À parte do que fica dito, o reflexo do brexit na UE, além de despertar no imediato muitos europeus para essa possibilidade, muito dependerá da situação que se verificar no próprio Reino Unido nos tempos mais próximos:

  • sabemos que no Reino Unido, a questão está longe de ser pacífica. Aliás, os resultados do referendo, quase um empate em matéria tão sensível, falam por si;
  • se as convulsões internas forem de monta, relacionadas com os possíveis separatismos (Escócia e possivelmente Irlanda do Norte), mas também com o ajustamento da economia à nova realidade, que não se prevê fácil, talvez isso jogue a favor da UE, porque tenderá a arrefecer os ânimos dos eurocépticos;
  • se, pelo contrário, a saída do Reino Unido se der sem grandes impactos negativos, talvez isso encoraje os cépticos, independentemente das suas motivações, e faça aumentar o seu número, podendo levar à debandada e à implosão da UE, tal como a conhecemos.

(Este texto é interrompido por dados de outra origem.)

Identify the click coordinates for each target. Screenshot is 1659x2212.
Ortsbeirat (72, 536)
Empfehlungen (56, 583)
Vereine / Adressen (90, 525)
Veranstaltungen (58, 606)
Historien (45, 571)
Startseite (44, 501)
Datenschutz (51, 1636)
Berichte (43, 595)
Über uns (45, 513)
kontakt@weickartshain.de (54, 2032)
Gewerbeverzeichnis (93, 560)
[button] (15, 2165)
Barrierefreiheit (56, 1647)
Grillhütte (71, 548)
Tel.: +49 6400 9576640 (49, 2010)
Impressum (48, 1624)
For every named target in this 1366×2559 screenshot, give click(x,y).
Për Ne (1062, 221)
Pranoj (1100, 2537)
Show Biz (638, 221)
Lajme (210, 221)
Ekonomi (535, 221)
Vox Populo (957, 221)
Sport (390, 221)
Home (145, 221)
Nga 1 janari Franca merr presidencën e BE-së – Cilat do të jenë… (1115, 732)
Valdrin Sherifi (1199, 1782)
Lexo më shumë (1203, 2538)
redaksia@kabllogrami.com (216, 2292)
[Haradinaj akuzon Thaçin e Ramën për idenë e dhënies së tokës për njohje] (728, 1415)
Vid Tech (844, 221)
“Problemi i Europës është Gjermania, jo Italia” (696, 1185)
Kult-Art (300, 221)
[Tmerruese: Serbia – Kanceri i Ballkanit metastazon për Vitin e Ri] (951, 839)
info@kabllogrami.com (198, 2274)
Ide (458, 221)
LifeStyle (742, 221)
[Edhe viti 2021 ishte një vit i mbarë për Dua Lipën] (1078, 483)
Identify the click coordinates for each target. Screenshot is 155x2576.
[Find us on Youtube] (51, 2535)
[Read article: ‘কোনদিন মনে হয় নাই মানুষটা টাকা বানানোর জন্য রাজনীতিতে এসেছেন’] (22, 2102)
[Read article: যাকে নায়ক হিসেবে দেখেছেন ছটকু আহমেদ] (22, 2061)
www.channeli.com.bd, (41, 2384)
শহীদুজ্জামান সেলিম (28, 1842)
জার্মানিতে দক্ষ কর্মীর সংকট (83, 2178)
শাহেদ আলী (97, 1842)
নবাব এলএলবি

Uma última palavra, em jeito de resumo, para dizer que, independentemente do brexit, tal como a UE tem vindo a funcionar, com uma forte centralização, quase apropriação do projecto europeu por parte da Alemanha, num contexto de enorme precariedade económica de grande parte dos seus membros e, aparentemente com um único beneficiário, a própria Alemanha, de pouco serve esta UE.

Não se estranha assim que os diversos povos europeus, segundo uma sondagem recente, tenham manifestado muitas dúvidas quanto à actual relevância da UE, atingindo o grau de satisfação índices baixíssimos, face ao papel que o projecto teve no desenvolvimento humano do continente, e mesmo no mundo, abrindo portas a que noutras regiões do planeta projectos similares fossem incentivados e concretizados com maior ou menor sucesso.